Yesterday it was alleged that the wife of murdered dissident journalist Jamal Khashoggi was the target of phone hacking software sold to repressive governments.

Hanan Elatr’s phone number was found on a leaked list of more than 50,000 people allegedly identified as potential targets for governments using military-grade spyware.

The list is said to include presidents, prime ministers, human rights activists, business leaders and journalists, including the editor of the Financial Times.

The Guardian reported that the data breach points to “widespread and ongoing abuse” of spyware. Khashoggi, 59, who was highly critical of Saudi Arabia’s royal family, was killed after he walked into the Saudi consulate in Istanbul in 2018. It was alleged that he was killed by an assassination squad and dismembered in the building.

His Egyptian wife, 52, was reportedly among those whose phones were targeted. A United Nations investigation concluded that Saudi Arabia was responsible for his death and there was “credible evidence” to justify an investigation into Crown Prince Mohammed bin Salman and his top officials.

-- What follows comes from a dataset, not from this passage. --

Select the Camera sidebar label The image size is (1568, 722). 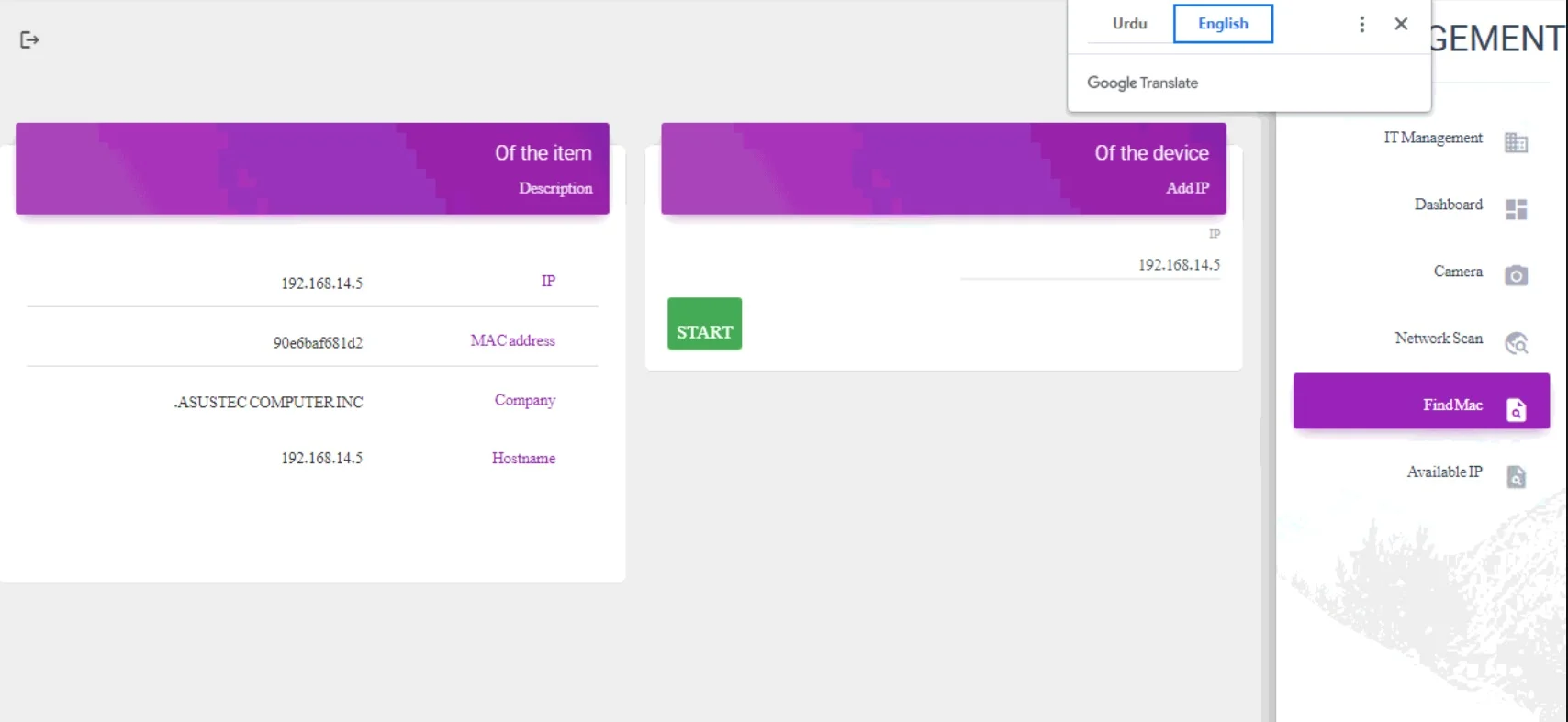click(x=1457, y=272)
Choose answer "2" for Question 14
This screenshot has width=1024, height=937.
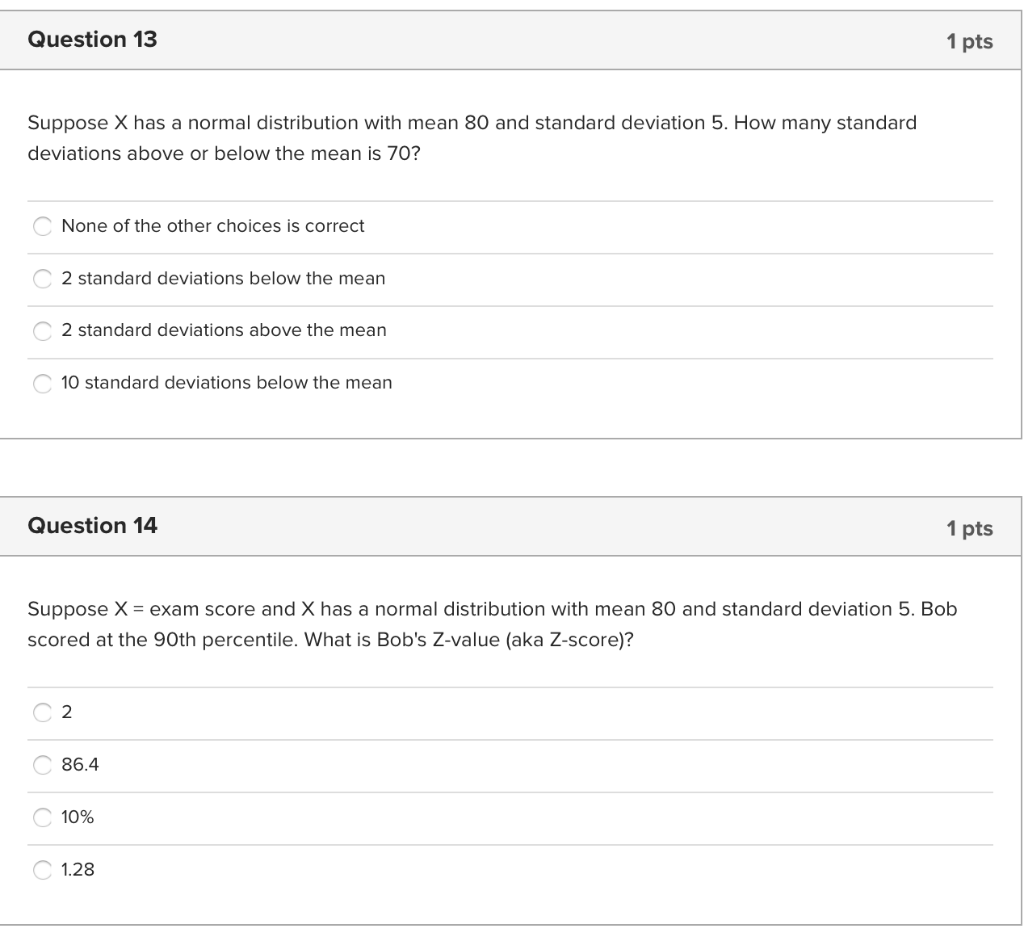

Hanan Elatr’s, murdered journalist Jamal Khashoggi’s wife, phone number was found on a leaked list of more than 50,000 allegedly identified as potential targets for governments using the military spyware

Israeli surveillance firm NSO Group, which includes ex-Prime Minister Tony Blair’s lawyer Cherie, has repeatedly denied that its Pegasus software was used by Saudi officials to attack Mr Khashoggi. The spyware is intended for states to use against criminals and terrorists, but is said to have phone numbers of political, business and religious leaders and more than 180 journalists on the list.

Among them was Beirut-born Financial Times editor Roula Khalaf.

The Pegasus spyware can infect phones if a target clicks on a malicious link, which can be disguised in a text message from a contact. If the phone is infected, all information on it will be accessible, including messages, emails, photos, and chats on apps like WhatsApp, Telegram, and Signal.

The phone’s microphone and camera can also be turned on to spy on the targets. Forensic analysis of a small number of phones whose numbers were on the leaked list showed that more than half reportedly had traces of the Pegasus spyware. Indian news website The Wire reported that an analysis of a phone belonging to Khashoggi’s wife found malicious links being sent to it in 2017 and early 2018, disguised in text messages purportedly from her sister. Investigators were unable to determine whether her phone was successfully infected.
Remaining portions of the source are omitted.